Stored data entries
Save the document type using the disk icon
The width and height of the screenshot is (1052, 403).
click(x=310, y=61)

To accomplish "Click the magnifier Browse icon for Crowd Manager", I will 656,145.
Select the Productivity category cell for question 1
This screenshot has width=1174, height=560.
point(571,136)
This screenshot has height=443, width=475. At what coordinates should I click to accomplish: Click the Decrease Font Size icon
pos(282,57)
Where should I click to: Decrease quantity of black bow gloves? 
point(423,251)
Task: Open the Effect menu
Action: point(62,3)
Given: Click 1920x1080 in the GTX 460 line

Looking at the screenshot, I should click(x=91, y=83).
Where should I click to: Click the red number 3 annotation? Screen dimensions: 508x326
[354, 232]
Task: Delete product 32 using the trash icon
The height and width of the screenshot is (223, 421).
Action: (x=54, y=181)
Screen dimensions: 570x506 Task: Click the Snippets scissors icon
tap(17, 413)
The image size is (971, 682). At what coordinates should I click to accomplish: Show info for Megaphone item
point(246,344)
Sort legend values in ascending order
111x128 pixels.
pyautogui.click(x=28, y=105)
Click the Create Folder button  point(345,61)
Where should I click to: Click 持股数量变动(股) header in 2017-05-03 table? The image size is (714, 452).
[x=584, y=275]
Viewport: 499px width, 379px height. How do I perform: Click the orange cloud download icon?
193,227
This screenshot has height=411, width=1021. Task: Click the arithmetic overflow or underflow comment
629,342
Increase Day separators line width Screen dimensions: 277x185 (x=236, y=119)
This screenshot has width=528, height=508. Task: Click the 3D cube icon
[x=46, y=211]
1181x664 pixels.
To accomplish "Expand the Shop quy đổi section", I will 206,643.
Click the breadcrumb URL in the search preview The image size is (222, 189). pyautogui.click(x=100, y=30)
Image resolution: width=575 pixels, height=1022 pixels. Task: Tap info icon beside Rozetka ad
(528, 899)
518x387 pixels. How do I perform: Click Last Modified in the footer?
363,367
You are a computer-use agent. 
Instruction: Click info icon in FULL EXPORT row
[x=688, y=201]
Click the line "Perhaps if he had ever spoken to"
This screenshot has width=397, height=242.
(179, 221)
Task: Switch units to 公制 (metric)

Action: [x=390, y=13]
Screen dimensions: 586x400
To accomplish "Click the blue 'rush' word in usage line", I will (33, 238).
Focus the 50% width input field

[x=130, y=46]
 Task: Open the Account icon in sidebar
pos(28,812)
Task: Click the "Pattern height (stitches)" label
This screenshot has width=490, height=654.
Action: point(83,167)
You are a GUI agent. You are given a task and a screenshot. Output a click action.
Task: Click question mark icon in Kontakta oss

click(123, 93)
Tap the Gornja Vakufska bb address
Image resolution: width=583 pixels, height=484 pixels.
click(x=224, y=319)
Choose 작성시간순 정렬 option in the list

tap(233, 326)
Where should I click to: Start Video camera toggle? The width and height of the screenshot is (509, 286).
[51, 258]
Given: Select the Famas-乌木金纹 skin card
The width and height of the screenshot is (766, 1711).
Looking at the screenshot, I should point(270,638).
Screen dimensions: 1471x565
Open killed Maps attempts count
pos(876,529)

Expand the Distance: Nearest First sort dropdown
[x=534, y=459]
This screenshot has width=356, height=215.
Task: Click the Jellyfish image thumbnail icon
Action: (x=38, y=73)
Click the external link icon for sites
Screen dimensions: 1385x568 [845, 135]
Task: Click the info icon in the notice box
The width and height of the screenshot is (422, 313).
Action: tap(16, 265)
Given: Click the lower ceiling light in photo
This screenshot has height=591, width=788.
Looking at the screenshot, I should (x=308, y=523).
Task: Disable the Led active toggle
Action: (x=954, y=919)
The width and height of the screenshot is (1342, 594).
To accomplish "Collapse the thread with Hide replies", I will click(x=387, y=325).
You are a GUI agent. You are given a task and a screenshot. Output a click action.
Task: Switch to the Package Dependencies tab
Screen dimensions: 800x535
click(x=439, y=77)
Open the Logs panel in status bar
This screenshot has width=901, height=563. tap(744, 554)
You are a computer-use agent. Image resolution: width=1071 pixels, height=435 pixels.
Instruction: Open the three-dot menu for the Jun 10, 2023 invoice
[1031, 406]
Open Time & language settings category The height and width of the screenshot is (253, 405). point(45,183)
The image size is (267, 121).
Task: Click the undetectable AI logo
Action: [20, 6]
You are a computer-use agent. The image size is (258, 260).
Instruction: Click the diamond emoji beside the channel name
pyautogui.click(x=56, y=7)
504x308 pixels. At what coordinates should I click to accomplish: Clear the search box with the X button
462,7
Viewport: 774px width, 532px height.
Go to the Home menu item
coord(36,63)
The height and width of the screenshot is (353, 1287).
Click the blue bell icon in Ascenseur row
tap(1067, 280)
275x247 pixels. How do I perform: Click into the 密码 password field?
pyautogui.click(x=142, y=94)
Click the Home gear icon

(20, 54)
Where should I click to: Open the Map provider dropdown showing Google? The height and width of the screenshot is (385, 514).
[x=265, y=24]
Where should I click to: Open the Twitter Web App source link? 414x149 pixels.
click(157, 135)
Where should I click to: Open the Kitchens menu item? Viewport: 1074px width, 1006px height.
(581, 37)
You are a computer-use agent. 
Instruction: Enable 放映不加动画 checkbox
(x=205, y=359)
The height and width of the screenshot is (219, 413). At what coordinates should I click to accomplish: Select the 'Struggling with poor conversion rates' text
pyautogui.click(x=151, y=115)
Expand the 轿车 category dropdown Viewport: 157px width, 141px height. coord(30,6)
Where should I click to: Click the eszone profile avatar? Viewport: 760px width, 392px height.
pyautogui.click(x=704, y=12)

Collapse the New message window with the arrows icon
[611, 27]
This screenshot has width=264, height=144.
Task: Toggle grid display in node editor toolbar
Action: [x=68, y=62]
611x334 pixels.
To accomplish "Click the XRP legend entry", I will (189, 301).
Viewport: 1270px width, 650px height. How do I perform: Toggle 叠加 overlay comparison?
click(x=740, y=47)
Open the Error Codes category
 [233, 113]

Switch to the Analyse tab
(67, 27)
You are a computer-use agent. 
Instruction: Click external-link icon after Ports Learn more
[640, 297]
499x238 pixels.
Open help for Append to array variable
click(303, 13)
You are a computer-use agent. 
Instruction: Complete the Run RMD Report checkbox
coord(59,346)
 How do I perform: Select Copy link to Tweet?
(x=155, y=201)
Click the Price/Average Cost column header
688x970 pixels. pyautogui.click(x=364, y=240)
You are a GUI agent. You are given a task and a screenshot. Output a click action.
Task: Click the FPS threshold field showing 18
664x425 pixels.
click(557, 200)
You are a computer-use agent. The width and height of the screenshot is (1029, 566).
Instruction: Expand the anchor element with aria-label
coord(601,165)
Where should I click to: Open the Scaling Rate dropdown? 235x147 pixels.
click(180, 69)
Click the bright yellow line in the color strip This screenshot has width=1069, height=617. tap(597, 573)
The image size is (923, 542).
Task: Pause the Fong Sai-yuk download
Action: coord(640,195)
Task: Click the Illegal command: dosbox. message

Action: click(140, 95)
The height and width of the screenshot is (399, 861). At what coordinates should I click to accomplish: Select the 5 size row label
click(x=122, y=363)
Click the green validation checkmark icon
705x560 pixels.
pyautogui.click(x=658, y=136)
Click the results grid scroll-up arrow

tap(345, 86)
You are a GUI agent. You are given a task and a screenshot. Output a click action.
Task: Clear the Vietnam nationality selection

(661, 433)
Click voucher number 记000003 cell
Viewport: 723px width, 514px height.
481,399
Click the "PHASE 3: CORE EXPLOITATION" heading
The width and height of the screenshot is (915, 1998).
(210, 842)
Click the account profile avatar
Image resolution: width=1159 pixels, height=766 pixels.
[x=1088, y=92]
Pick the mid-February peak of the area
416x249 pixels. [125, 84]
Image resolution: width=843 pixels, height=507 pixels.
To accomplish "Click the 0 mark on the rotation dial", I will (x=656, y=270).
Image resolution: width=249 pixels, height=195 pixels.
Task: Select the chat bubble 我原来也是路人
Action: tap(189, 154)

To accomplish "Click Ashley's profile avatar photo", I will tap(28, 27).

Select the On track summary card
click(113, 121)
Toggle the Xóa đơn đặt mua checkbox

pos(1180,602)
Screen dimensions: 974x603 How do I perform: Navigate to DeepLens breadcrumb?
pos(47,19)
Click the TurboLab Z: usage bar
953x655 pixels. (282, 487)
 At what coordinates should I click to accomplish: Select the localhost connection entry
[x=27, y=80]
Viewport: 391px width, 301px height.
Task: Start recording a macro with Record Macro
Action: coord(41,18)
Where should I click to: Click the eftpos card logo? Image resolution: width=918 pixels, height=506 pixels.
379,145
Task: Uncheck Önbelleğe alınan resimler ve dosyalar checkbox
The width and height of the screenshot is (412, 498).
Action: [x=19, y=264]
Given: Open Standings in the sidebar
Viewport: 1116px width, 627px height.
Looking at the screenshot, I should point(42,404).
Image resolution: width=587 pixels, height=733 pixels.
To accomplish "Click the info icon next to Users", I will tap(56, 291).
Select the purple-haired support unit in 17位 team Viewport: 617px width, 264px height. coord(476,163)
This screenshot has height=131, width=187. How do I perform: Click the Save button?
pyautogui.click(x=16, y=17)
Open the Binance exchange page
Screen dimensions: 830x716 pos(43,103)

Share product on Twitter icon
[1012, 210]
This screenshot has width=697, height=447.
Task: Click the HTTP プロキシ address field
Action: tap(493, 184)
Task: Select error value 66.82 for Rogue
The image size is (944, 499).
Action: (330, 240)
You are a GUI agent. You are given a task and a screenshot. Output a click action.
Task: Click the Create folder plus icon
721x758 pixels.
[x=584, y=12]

→ WHAT YOU ARE ASKED TO DO: What lines of the data contain the string "photo"? List them.

→ COMPLETED TASK:
Given: Click the lower ceiling light in photo
To accomplish "Click Ashley's profile avatar photo", I will tap(28, 27).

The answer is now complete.